Please retype all the records below exactly as they read.

Saved entries
******
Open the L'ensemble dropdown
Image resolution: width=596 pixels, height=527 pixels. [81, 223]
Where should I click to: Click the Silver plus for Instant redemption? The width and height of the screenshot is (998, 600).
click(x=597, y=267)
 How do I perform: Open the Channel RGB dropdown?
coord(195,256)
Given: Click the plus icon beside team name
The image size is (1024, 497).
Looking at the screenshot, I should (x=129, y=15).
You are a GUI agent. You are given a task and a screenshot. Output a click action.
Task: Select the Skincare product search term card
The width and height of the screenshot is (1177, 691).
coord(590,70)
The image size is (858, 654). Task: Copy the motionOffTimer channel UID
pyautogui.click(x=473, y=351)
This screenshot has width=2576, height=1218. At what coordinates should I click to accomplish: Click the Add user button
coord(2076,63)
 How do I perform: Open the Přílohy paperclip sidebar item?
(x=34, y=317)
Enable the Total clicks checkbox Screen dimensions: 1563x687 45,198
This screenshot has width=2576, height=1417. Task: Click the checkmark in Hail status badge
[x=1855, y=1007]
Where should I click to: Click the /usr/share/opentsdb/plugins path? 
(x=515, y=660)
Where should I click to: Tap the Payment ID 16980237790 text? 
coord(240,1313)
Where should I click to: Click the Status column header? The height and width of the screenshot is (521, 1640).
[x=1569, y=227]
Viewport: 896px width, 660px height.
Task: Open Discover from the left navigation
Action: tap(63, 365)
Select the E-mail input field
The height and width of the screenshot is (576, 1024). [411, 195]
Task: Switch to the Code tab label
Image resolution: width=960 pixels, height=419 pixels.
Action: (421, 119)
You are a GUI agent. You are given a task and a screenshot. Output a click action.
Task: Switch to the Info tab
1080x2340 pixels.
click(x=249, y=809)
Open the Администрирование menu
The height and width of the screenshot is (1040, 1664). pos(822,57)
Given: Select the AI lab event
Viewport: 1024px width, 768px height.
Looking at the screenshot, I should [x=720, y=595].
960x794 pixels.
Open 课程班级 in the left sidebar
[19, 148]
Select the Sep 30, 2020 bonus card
******
• [ANSWER]:
Open the L'ensemble dropdown
Image resolution: width=596 pixels, height=527 pixels. [81, 223]
Where should I click to: Click the Silver plus for Instant redemption? The width and height of the screenshot is (998, 600).
click(x=597, y=267)
 How do I perform: Open the Channel RGB dropdown?
coord(195,256)
Given: Click the plus icon beside team name
The image size is (1024, 497).
Looking at the screenshot, I should (x=129, y=15).
You are a GUI agent. You are given a task and a screenshot. Output a click action.
Task: Select the Skincare product search term card
The width and height of the screenshot is (1177, 691).
coord(590,70)
The image size is (858, 654). Task: Copy the motionOffTimer channel UID
pyautogui.click(x=473, y=351)
This screenshot has width=2576, height=1218. At what coordinates should I click to accomplish: Click the Add user button
coord(2076,63)
 How do I perform: Open the Přílohy paperclip sidebar item?
(x=34, y=317)
Enable the Total clicks checkbox Screen dimensions: 1563x687 45,198
This screenshot has width=2576, height=1417. Task: Click the checkmark in Hail status badge
[x=1855, y=1007]
Where should I click to: Click the /usr/share/opentsdb/plugins path? 
(x=515, y=660)
Where should I click to: Tap the Payment ID 16980237790 text? 
coord(240,1313)
Where should I click to: Click the Status column header? The height and width of the screenshot is (521, 1640).
[x=1569, y=227]
Viewport: 896px width, 660px height.
Task: Open Discover from the left navigation
Action: tap(63, 365)
Select the E-mail input field
The height and width of the screenshot is (576, 1024). [411, 195]
Task: Switch to the Code tab label
Image resolution: width=960 pixels, height=419 pixels.
Action: (421, 119)
You are a GUI agent. You are given a task and a screenshot. Output a click action.
Task: Switch to the Info tab
1080x2340 pixels.
click(x=249, y=809)
Open the Администрирование menu
The height and width of the screenshot is (1040, 1664). pos(822,57)
Given: Select the AI lab event
Viewport: 1024px width, 768px height.
Looking at the screenshot, I should [x=720, y=595].
960x794 pixels.
Open 课程班级 in the left sidebar
[19, 148]
Select the Sep 30, 2020 bonus card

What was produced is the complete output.